Carlos Alberto Santana Barragán (born July 20, 1947) is a Mexican rock guitarist. Santana became famous in the late 1960s and early 1970s with his band, Santana, which pioneered rock, salsa and jazz fusion. The band's sound featured his melodic, blues-based guitar lines set against Latin and African rhythms featuring percussion instruments such as timbales and congas not generally heard in rock music. Santana continued to work in these forms over the following decades. He experienced a resurgence of popularity and critical acclaim in the late 1990s. In 2003, Rolling Stone magazine listed Santana at number 15 on their list of the 100 Greatest Guitarists of All Time. He has won 10 Grammy Awards and 3 Latin Grammy Awards.
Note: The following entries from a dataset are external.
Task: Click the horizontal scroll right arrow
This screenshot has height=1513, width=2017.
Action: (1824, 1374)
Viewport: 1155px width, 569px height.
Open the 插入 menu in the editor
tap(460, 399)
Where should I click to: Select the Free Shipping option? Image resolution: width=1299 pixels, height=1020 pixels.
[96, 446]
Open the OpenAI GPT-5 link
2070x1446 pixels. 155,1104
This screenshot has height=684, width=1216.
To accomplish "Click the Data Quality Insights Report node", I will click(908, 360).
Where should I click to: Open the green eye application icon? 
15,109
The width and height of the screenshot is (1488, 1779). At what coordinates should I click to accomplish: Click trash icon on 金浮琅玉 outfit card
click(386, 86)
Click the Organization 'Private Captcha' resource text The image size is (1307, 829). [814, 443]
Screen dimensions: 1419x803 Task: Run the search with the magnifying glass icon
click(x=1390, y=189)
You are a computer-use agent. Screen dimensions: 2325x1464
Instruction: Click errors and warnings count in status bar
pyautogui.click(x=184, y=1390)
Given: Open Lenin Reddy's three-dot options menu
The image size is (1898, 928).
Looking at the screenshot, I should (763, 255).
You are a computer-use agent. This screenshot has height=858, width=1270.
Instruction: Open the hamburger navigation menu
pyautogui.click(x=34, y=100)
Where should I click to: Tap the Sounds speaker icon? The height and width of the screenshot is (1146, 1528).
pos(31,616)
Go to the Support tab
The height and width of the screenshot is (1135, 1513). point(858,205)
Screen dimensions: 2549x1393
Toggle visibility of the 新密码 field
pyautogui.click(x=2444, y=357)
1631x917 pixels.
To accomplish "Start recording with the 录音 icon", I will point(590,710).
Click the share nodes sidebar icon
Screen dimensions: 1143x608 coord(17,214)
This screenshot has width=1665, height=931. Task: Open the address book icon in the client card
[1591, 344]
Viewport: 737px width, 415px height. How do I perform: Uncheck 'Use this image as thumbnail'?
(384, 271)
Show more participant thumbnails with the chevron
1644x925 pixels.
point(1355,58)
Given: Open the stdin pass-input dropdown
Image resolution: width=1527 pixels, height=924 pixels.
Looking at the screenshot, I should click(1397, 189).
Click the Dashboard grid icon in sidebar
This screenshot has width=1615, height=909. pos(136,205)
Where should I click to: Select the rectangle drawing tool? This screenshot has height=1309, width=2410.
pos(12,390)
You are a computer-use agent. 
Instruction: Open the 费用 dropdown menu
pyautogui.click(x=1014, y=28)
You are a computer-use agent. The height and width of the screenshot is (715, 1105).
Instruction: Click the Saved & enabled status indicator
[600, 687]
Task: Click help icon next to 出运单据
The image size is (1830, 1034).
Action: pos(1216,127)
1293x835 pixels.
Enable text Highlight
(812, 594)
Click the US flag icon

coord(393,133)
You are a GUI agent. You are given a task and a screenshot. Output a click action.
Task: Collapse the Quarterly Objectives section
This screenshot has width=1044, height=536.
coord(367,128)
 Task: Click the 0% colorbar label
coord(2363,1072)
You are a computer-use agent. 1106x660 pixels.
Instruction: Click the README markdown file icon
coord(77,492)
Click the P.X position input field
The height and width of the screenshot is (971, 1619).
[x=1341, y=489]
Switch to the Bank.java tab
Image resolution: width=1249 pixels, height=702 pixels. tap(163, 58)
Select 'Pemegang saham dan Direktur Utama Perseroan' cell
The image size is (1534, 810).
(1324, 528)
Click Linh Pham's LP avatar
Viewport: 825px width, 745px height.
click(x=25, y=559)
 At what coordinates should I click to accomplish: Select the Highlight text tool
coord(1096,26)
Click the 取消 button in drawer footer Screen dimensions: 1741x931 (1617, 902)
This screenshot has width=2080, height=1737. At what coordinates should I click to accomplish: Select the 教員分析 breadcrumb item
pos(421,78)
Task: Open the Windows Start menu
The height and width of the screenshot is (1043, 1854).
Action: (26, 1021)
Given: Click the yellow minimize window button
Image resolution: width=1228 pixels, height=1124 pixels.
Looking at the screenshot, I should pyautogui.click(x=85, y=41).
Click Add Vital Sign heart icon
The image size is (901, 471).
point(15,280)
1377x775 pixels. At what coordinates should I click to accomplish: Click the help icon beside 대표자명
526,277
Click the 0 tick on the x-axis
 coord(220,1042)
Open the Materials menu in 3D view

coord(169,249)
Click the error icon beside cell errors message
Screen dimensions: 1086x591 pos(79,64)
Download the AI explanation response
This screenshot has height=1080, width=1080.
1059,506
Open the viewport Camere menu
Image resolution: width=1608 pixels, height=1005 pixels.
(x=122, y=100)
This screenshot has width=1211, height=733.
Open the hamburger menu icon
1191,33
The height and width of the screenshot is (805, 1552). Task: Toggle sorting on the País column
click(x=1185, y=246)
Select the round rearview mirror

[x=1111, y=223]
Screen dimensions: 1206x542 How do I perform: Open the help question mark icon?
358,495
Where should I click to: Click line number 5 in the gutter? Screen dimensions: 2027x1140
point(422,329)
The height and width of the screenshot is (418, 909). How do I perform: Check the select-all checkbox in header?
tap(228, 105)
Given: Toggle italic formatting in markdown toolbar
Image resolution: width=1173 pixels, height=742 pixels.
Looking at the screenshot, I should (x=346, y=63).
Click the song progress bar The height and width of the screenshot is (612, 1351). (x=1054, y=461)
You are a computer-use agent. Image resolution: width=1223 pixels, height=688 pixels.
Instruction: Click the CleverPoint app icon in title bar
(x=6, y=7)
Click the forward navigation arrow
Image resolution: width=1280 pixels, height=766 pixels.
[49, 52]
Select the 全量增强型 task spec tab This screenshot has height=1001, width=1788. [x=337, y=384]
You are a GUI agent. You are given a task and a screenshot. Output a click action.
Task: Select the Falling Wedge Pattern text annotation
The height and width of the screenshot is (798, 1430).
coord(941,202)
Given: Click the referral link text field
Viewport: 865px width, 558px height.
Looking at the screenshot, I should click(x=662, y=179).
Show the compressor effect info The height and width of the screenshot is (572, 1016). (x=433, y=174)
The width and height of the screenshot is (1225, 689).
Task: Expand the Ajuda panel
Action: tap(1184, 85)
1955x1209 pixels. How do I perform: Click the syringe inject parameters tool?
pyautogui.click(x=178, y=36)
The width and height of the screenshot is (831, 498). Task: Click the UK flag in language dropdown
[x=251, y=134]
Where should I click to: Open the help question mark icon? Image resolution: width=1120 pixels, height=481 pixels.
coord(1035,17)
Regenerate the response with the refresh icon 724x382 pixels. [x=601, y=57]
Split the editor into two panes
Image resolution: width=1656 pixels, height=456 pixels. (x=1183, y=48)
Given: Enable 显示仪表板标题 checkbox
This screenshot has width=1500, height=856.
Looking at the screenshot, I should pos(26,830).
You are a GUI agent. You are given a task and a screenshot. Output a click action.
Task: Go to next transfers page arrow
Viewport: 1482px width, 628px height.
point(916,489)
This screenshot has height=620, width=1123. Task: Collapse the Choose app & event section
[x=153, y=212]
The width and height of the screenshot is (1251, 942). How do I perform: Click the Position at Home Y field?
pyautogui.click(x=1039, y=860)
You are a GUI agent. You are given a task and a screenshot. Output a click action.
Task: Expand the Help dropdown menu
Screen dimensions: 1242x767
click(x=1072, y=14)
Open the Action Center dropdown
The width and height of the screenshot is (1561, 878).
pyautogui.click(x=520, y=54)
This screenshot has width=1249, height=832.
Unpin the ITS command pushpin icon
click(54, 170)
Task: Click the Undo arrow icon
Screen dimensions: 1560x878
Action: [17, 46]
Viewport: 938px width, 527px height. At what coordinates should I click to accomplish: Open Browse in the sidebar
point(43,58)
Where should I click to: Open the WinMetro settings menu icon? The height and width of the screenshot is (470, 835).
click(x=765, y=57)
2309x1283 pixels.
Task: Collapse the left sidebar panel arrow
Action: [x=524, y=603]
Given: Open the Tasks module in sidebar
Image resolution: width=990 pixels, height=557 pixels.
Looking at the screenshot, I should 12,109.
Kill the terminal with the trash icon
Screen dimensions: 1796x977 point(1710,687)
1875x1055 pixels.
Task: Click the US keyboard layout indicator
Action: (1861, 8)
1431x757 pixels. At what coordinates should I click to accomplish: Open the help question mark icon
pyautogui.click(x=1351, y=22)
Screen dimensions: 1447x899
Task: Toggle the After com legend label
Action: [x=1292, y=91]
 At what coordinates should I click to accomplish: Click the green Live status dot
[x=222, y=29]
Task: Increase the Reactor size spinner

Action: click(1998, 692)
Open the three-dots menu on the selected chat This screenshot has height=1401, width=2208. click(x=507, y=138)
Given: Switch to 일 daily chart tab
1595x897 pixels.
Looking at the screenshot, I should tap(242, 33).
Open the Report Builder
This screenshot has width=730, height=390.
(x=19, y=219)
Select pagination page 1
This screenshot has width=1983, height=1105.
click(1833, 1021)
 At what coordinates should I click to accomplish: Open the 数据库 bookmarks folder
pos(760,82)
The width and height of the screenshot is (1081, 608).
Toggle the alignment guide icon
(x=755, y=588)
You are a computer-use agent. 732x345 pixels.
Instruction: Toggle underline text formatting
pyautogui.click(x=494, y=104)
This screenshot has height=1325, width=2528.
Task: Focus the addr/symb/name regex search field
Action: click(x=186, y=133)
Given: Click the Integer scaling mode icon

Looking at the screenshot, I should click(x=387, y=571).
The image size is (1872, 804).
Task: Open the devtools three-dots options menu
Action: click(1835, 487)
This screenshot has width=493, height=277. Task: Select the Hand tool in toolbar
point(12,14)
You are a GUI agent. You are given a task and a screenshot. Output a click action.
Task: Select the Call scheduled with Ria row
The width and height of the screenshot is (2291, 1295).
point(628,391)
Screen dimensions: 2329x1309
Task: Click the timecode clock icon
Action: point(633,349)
Santana was born in Autlán de Navarro, Jalisco, Mexico. His father was a mariachi violinist, and Carlos learned to play the violin at age five and the guitar at age eight. His younger brother, Jorge Santana, would also become a professional guitarist. Young Carlos was heavily influenced by Ritchie Valens at a time when there were very few Latinos in American rock and pop music. The family moved from Autlán de Navarro to Tijuana, the city on Mexico's border with California, and then San Francisco. Carlos stayed in Tijuana but joined his family in San Francisco later and graduated from James Lick Middle School and Mission High School there. He graduated from Mission High in 1965. Javier Bátiz, a famous guitarist from Tijuana, said to have been Carlos's guitar teacher who taught him to play a different style of guitar soloing. After learning Javier Batiz's techniques, Santana would make them his own as well.
"The '60s were a leap in human consciousness. Mahatma Gandhi, Malcolm X, Martin Luther King, Che Guevara, Mother Teresa, they led a revolution of conscience. The Beatles, The Doors, Jimi Hendrix created revolution and evolution themes. The music was like Dalí, with many colors and revolutionary ways. The youth of today must go there to find themselves."